Я вышел в прихожую, хваля себя за то, что предусмотрительно сунул свернутый шемаг обратно в карман, причем без тетради. Детектив шел за мной по пятам. Сначала я обшарил левый карман, затем «нашел» платок в правом.

– Вот он. – Я сделал вид, будто хочу развернуть платок. – Интересно, что же там такое?

Детектив потянулся за свертком, но я проворно отскочил в сторону.

– Вы должны отдать его мне, мистер Хини.

– Что, и посмотреть нельзя? Все-таки он мне его дал.

– Сожалею, но это улика. Возможно, позднее мы его вам вернем.

На мгновение у меня мелькнула дурацкая мысль поднять сверток повыше и подразнить его, как хулиганы в школе изводят малышей, заставляя их прыгать за ранцем. Потом я уступил.

– Благодарю, – сказал джентльмен.

С этими словами он вернулся в гостиную, чтобы забрать блокнот и ручку. Похоже, больше от меня ничего не требовалось.

– Теперь мне можно выходить из дому? – спросил я.

Мне и впрямь не терпелось обрести свободу передвижения, потому что на обеденный перерыв у меня была назначена встреча. Я все же согласился пообедать вместе с Ясмин, той загадочной красавицей из «Музейной таверны», – хотя сам до сих пор не понимал, как и почему это получилось. И зачем нам с ней, собственно, встречаться. Меня неотступно терзала мысль, что именно это люди и называют свиданиями.

Во всяком случае, когда я шел в «Герб водопроводчиков», мне было не по себе. Это всего лишь небольшая грязноватая пивнушка на Лоуэр-Белгрэйв-стрит, но после диких окрестностей Виктории она сулила приятную смену обстановки. Половина завсегдатаев наверняка торчала здесь и в ту достославную ночь в 1974-м, когда окровавленная, обезумевшая от ужаса леди Лукан ворвалась в зал сразу после того, как лорд Лукан убил горничную и дал деру. Наши славные аристократы и мухи не обидят, не так ли? Что ж, паб как паб, хотя время от времени я и ловил на себе взгляд этой призрачной леди.

В общем, она уже была на месте – пришла заранее, чтобы застолбить нам столик в этом битком набитом заведении. Ясмин, а не леди Лукан.

Она улыбалась. На столе меня дожидался бокал красного вина, причем того же оттенка, что и ее губная помада. Не исключено, что это неспроста. Уловка. Свет, лившийся из-за барной стойки, тепло бликовал, отражаясь в бокале и в ее глазах. Мне показалось, что волосы у нее стали темнее, чем тогда, в «Музейной таверне»: новый, более насыщенный каштановый цвет подчеркивал белизну кожи. Красивое платье оставляло открытыми руки и плечи. Обнаженная рука покоилась на медно-красном столике. Тонкий, но дорогой с виду браслет на запястье притягивал внимание к бледной коже и мелким голубым прожилкам вен на сгибе локтя.

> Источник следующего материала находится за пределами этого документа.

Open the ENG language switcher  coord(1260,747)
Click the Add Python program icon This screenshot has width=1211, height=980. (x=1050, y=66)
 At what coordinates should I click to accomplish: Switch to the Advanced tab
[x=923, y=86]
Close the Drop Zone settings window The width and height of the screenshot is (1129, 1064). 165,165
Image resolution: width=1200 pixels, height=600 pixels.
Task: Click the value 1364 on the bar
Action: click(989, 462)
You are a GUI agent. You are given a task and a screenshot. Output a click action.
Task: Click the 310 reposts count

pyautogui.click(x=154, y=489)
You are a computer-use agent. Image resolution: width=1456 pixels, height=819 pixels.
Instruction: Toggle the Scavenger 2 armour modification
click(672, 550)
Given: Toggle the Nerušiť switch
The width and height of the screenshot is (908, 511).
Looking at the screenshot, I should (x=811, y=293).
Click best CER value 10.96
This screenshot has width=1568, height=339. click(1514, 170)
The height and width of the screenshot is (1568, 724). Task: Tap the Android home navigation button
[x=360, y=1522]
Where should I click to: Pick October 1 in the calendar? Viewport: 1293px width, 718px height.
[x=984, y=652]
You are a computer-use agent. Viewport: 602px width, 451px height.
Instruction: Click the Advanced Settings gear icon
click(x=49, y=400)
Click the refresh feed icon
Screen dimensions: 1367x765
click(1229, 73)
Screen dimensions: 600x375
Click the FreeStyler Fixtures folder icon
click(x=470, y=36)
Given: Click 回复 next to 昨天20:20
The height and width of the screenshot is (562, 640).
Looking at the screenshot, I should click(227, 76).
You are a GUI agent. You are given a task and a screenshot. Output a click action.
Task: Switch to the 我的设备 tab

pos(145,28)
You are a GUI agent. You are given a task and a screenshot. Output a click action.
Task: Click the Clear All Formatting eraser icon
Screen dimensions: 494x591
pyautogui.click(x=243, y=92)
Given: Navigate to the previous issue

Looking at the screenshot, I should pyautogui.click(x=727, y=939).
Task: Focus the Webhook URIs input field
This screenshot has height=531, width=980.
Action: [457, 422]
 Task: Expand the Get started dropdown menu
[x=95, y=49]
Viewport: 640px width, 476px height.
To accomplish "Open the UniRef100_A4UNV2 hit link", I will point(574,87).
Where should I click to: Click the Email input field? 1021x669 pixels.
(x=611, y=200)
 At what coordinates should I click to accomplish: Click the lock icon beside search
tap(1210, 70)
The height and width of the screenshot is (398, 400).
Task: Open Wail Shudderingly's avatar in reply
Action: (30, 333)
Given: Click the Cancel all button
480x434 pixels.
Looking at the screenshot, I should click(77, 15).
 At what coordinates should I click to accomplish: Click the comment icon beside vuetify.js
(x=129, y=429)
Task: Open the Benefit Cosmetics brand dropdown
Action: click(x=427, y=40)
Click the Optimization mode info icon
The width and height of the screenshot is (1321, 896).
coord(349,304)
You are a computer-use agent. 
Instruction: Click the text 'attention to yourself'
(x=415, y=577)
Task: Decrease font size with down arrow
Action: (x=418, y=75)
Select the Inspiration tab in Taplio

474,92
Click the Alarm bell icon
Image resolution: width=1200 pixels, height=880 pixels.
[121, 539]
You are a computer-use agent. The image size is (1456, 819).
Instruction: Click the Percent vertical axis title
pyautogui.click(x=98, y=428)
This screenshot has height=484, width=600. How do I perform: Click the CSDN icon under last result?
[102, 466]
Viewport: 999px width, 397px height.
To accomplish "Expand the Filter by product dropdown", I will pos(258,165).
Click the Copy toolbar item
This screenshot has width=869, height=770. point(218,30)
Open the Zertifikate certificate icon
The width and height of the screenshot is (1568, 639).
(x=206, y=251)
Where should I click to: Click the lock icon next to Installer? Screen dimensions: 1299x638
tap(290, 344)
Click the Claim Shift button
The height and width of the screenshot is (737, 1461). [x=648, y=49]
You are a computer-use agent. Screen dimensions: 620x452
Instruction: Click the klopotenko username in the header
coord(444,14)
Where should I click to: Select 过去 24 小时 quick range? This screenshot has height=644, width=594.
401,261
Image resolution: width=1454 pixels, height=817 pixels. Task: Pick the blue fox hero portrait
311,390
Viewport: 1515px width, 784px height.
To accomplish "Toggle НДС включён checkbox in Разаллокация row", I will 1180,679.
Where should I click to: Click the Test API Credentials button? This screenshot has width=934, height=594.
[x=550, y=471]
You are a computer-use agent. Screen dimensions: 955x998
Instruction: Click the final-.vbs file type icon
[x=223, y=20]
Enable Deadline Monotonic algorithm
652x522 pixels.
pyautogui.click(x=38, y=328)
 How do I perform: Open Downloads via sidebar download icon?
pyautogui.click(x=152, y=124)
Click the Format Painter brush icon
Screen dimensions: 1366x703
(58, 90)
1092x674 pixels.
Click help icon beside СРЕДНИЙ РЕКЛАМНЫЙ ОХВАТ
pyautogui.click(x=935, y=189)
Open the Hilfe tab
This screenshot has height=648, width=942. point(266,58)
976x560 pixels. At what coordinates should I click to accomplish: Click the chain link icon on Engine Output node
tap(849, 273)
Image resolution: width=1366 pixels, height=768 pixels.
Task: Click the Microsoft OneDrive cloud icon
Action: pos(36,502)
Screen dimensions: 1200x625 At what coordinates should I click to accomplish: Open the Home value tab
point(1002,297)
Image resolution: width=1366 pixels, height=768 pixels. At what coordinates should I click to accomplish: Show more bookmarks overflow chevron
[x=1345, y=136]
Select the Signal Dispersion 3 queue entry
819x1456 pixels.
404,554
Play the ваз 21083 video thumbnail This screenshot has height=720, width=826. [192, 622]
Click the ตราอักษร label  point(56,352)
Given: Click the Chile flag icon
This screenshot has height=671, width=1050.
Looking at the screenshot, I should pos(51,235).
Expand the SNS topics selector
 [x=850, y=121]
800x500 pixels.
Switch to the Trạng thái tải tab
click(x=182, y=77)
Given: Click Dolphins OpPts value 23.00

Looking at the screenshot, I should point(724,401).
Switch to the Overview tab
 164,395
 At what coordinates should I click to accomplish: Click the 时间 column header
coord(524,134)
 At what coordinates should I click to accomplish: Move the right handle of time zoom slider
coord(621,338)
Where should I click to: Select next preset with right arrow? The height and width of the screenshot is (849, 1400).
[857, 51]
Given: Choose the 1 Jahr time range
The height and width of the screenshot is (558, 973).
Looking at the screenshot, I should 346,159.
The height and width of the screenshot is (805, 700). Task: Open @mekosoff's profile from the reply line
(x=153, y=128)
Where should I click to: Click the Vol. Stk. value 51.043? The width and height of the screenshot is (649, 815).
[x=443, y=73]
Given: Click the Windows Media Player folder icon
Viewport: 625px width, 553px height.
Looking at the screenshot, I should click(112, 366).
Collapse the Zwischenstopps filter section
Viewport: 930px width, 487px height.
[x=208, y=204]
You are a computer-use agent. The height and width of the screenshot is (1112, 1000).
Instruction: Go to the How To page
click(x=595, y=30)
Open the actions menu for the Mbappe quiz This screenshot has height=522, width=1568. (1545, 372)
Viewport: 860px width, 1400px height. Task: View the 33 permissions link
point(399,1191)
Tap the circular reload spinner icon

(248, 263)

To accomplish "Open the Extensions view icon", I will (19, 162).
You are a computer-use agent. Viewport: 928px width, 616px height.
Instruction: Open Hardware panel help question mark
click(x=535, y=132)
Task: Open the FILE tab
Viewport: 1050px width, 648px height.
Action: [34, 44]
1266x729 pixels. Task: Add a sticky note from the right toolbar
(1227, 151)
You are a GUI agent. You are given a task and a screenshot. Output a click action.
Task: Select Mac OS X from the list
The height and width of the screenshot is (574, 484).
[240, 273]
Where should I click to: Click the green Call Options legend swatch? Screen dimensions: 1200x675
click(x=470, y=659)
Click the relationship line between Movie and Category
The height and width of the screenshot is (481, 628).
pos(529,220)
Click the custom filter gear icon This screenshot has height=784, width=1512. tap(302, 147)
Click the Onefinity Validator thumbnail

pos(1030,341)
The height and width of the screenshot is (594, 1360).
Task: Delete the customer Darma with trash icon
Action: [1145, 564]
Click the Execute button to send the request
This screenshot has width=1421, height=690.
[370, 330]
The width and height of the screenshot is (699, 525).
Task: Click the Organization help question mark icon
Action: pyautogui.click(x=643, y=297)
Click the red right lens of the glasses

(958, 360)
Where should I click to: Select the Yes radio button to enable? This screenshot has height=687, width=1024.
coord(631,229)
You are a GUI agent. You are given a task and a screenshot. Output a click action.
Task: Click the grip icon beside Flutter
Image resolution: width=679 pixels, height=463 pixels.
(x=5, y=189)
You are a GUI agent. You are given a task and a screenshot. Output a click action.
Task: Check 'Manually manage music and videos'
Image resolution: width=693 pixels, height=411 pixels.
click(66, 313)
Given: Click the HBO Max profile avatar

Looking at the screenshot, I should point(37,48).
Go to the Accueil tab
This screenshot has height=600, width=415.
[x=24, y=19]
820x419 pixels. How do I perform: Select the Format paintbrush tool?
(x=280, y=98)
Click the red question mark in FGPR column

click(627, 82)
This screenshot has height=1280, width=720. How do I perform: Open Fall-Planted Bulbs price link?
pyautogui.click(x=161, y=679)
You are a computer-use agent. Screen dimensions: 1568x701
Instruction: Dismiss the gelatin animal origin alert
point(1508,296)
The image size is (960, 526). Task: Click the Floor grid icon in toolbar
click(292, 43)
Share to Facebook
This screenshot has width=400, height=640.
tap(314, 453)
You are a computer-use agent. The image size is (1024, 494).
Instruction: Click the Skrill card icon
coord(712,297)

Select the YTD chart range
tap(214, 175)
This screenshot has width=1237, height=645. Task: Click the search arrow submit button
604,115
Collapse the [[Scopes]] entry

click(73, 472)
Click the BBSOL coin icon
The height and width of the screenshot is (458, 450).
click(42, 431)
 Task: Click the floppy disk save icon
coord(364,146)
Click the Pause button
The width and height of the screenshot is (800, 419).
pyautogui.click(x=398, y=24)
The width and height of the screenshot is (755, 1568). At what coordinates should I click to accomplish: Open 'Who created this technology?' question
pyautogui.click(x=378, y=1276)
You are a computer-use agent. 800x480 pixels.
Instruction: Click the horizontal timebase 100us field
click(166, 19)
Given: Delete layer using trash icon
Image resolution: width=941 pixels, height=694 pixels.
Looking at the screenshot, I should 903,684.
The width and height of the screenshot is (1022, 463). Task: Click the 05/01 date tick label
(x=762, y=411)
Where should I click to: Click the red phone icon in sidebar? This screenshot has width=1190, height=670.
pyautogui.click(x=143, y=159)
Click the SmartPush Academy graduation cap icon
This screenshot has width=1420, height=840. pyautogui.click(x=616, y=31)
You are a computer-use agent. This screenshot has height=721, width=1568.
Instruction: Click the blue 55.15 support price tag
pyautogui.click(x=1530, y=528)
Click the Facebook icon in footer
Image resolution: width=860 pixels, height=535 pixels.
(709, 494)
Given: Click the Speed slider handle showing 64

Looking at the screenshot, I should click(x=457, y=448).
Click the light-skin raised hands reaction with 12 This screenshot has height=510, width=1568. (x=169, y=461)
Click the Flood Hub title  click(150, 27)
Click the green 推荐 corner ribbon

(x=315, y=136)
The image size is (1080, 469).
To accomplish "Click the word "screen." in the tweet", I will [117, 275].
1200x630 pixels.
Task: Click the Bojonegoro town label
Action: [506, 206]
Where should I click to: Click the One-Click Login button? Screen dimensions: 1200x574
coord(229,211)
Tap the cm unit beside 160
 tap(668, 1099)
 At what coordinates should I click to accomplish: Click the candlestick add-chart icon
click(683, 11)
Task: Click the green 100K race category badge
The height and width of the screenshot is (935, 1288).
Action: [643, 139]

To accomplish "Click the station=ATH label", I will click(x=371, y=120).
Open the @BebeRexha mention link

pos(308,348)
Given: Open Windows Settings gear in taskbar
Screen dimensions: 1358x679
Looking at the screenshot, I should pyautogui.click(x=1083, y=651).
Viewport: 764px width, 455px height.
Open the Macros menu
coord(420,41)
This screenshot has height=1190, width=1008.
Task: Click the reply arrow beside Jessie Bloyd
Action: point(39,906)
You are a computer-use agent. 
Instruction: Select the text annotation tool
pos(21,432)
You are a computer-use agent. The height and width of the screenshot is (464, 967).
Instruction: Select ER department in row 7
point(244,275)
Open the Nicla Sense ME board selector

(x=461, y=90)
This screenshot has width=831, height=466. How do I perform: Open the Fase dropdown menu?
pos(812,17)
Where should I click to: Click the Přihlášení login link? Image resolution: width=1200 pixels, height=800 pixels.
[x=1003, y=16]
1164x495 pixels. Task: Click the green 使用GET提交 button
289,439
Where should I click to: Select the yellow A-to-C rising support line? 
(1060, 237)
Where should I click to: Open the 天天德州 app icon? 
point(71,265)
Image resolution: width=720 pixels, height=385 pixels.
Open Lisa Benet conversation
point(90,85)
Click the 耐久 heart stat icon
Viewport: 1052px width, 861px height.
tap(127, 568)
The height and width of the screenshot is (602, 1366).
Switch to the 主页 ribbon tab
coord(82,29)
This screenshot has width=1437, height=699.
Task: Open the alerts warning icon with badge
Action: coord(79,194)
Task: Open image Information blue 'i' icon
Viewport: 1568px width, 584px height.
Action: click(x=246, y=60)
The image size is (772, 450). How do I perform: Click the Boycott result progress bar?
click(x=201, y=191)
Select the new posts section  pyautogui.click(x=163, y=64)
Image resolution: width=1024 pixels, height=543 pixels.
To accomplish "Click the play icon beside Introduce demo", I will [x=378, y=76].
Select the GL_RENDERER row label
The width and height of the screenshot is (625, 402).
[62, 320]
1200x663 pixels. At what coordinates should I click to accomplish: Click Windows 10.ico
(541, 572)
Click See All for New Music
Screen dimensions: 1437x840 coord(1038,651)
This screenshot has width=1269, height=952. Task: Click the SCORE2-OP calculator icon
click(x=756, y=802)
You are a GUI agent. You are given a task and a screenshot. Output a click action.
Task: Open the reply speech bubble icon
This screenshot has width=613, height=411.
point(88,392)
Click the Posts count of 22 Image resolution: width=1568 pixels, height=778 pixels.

Я сел и размотал шелковый шарф. Ясмин неотрывно смотрела на меня. Выбирать напиток не было нужды, и, лишенный этого ритуала, я в растерянности бродил глазами по бару, картинам на стене – да по чему угодно. Наконец я снова взглянул на Ясмин, и, клянусь, она повела бровью. Едва заметно.

– Итак, – сказал я.

– Итак, – сказала она.

– Отлично выглядишь, – выдавил я.

– Спасибо. – Она чуть повыше подтянула тоненькую бретельку.

– В меню уже заглядывала?

Рядом с ее прелестной рукой, белоснежной и голубовенной, лежали две большие картонки меню. Я схватил одну, и мне повезло: она раскрылась надвое, так что я мог хоть ненадолго укрыться. Когда я вынырнул обратно, чтобы высказать предпочтение багету, Ясмин сидела, подперев рукой подбородок, и все еще улыбалась. Она подозвала официанта и заказала по багету каждому.

– Прости, но я позабыл, по какому поводу встреча, – сказал я.

Она притворилась, будто чуть не охнула.

– Ха-ха! – продолжила она. – Ха-ха!

Не знаю уж, что ее так насмешило: я ведь спрашивал всерьез. Кажется.

– Я к тому, что не помню, кто кого сюда пригласил: я тебя или ты меня.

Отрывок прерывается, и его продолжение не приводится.